— Start DOCUMENT PASSAGE —
So that’s what I do too.

Now, this plays out in rather a sad way with tourists and backpackers and travelers — many foreign travelers feel that they should bargain hard, after all, they are traveling in a poor country and most likely the locals will try to cheat them out of an extra dollar or two.  But from the perspective of reciprocity here, if someone asks you very strongly to give them a better deal, to help them out, then the most reasonable answer is, “sure.”  Surely the person you are helping in their time of need will be even more grateful than a person in usual circumstances, and the kindness and aid will come back to you in a even larger way.  So people accept — and many foreign backpackers manage to pay 50-70% less for transport, for example, than locals.  They proudly relate this to the other backpackers they meet later in the hostels. And those poor listeners might well conclude that they had been cheated, when what they really did was pay a fair and usual price.

Of course, the driver who accepted underpayment is never going to be paid back in favors or meals or whatever by these backpackers, who move on, and indeed never realize that they have been done a favor.  This is a breakdown of an otherwise successful system, and hard to avoid, because even the nicest foreign traveler can be unsure of when he is being well treated and when he is being lied to.   I’ve had many lovely souls tell me how they were cheated, say, at the Great Wall, and assume this means they will be cheated here also.  It is interesting, I guess, to note how different these two places are.  And of course, there is the odd extreme cheater in small town Tibet too.

Another interesting point about this letter writing I have been doing is about the support of these students.  Do they indeed need support, and why?  In both the recent cases, at least one parent was ill or deceased.  Hence the need for support.  But I also wrote a letter in the past for the daughter of our manager, Tenzin Nyima, who is also supported by this Swiss program.  She is a star student, which is one popular point that she also put in the letter — and it is very true.  She is second in her class of hundreds, vying for first.  But her arguments about the poverty of her family I found a bit strange — and she looked a bit sheepish as she read it to me so I could translate.

She wrote:

“In my family, there are only 4 people: me, my older brother, and my father and mother.  My family has no yaks, and no land.  We only have one person working in my family.  When my brother was in college, he got sick.  Also, my dad is 55 years old.  My dad does manual labor every day for money; all of it he gives to me, in order to help me have a better life.  My mom does farm work at home.”

First of all, her dad is not 55, he is 48.  Second of all, he works as a cook, cleaner, maintenance man, transport organizer, and host — not exactly manual labor, at least of the hard type she implies.  In fact, he chose this job over higher-paying manual labor because it is relatively easy (though sometimes busy).  The reason her mom does not work outside the home has nothing to do with illness, but more with enjoyment and a lack of need to.  It is the norm here that people who sell their animals work quite little, living off of the income women bring in during the 6 weeks caterpillar fungus season.  Her complaint simply seems to be that her dad has to work at all.  But I know her dad well, and I know that he does not look well upon the idea of sitting at home idle; he works because of the enjoyment both of the work and the improved income.  It is nice to not be dirt poor and live on little, though in this world where one owns one’s home and other costs are minimal, one can manage well on little.

I think these students have been instructed to write a sob story.  What about the girl whose father was killed in a motorbike accident, and the younger sister is 10 years old?  I would not be surprised if this sister has a different father.
— End DOCUMENT PASSAGE —
— Start RECORDED DATA —
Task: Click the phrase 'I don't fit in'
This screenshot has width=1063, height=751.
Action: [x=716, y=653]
— End RECORDED DATA —
— Start RECORDED DATA —
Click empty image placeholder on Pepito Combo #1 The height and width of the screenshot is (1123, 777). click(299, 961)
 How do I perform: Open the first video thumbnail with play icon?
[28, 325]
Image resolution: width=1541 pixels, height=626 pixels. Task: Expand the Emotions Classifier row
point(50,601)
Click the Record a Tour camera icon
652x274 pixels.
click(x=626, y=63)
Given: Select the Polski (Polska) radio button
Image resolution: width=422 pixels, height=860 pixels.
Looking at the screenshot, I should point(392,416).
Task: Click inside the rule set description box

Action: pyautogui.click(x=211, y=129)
— End RECORDED DATA —
* SET PROBLEM 1
Condense the paragraph of the passage on bargaining and student sponsorship letters that begins "Of course, the driver who accepted underpayment," keeping its main facts.
* SET PROBLEM 2
Transcribe the lines of the listing starting with the line that contains "Given: Select the" and going on through the line that contains "Action: pyautogui.click(x=211, y=129)".
The listing is unrelated to the passage on bargaining and student sponsorship letters.

* CORRECT RESULT 1
A driver who accepts underpayment from backpackers is never repaid in favors or meals, because they move on without realizing they were done a favor. This breakdown of an otherwise successful system is hard to avoid, since even the nicest foreign traveler may be unsure whether he is being treated well or lied to. Travelers who say they were cheated at places like the Great Wall often assume the same will happen here, though the two places are very different. Still, the odd extreme cheater exists in small-town Tibet too.

* CORRECT RESULT 2
Given: Select the Polski (Polska) radio button
Image resolution: width=422 pixels, height=860 pixels.
Looking at the screenshot, I should point(392,416).
Task: Click inside the rule set description box

Action: pyautogui.click(x=211, y=129)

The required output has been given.